È la domanda che si facevano i testimoni delle opere di quel Maestro di Nazaret. Quasi in ogni pagina del Vangelo ci imbattiamo in personaggi che si chiedono qualcosa su di lui: da dove viene, come mai insegna con tanta autorità, da dove proviene il suo potere, perché fa miracoli, perché sembra opporsi alle tradizioni, perché le autorità lo respingono...

Sono domande che si fecero allora e si sono continuate a fare lungo i secoli.
Credenti e non credenti, cristiani che cercano di migliorare la propria fede e cacciatori di scuse per ridicolizzare la religione, persone che hanno bisogno di dati verificabili per avvicinarsi alla verità e persone che vengono assalite da dubbi non hanno rinunciato a cercare informazioni sull’esistenza e la personalità di Gesù di Nazaret: è esistito, si sa con certezza ciò che fece e disse, sono affidabili i vangeli e gli scritti cristiani per conoscere al realtà, si sono conservate informazioni autentiche su Gesù in scritti non cristiani, è possibile verificare in fonti letterarie antiche –indipendenti da fonti cristiane- la verosimilitudine di ciò che narrano i Vangeli, i testi scritti cristiani sono opere tendenziose che ci danno solo una versione di parte di chi vuole imporre le proprie idee con la forza?
Da duemila anni le domande sono rimaste sempre le stesse e le risposte hanno variato di poco. Tuttavia negli ultimi anni, alcune scoperte archeologiche non solo hanno suscitato l’interesse degli esperti ma hanno risvegliato la curiosità del grande pubblico, perché sembravano apportare nuovi dati che rendevano superate le risposte tradizionali.
I ritrovamenti dei papiri e delle pergamene delle grotte di Qumram (nel deserto di Giuda), le collezione di codici trovati a Nag Hamamdi o in altre località dell’Egitto, testi cristiani riletti alla luce di questi ritrovamenti, hanno fornito informazioni dirette o indirette su gruppi marginali giudei e cristiani molto antichi – alcuni contemporanei di Gesù – e posto questioni che finora erano difficili da immaginare.

Se alle notizie dei nuovi rinvenimenti (che in alcuni casi non erano tali, ma solo falsificazioni) aggiungiamo le interpretazioni erronee della figura di Gesù, degli apostoli o di Maria Maddalena che compaiono talvolta sui mass media, o in alcuni libri, diventa importante affrontare queste questioni.

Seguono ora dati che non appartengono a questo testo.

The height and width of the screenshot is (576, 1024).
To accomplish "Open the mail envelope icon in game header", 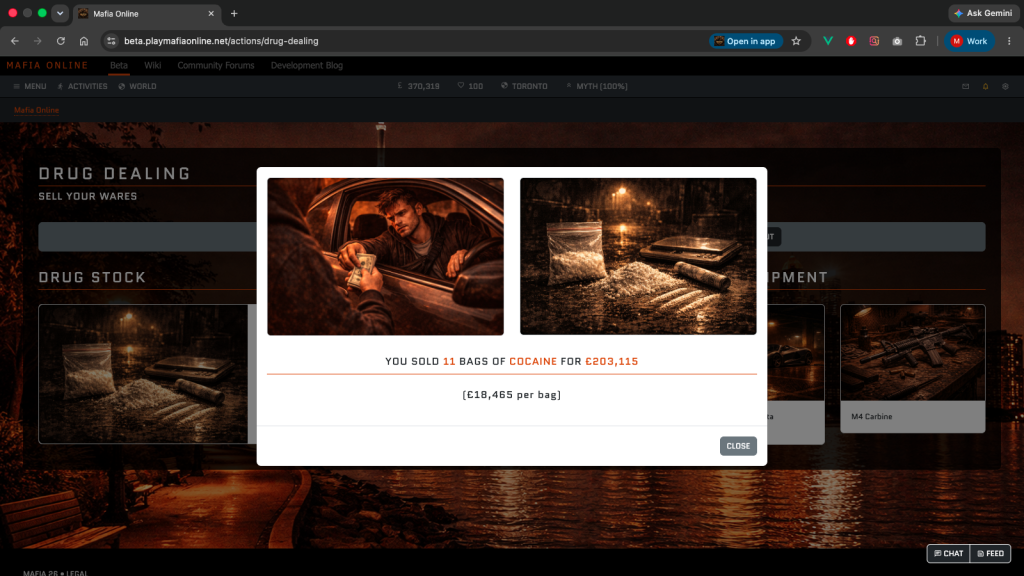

A causa del successo di queste interpretazioni e l’accettazione acritica di informazioni pseudo-scientifiche, si è creato un ambiente di sfiducia verso tutto ciò che è eredità del passato. In tale clima culturale la demarcazione tra la finzione letteraria e la realtà sfuma e prendono corpo tesi che vanno contro la verità storica.
Quindi è sentita l’esigenza di poter disporre dei dati storici necessari per dare risposte corrette ed esaurienti.
Con questo proposito un gruppo di specialisti della facoltà di teologia dell’Università di Navarra (i proff. Juan Chapa, Francisco Varo e altri) hanno elaborato alcune schede pubblicate in “50 preguntas sobre Jesus” ed. Rialp Madrid, ora tradotte.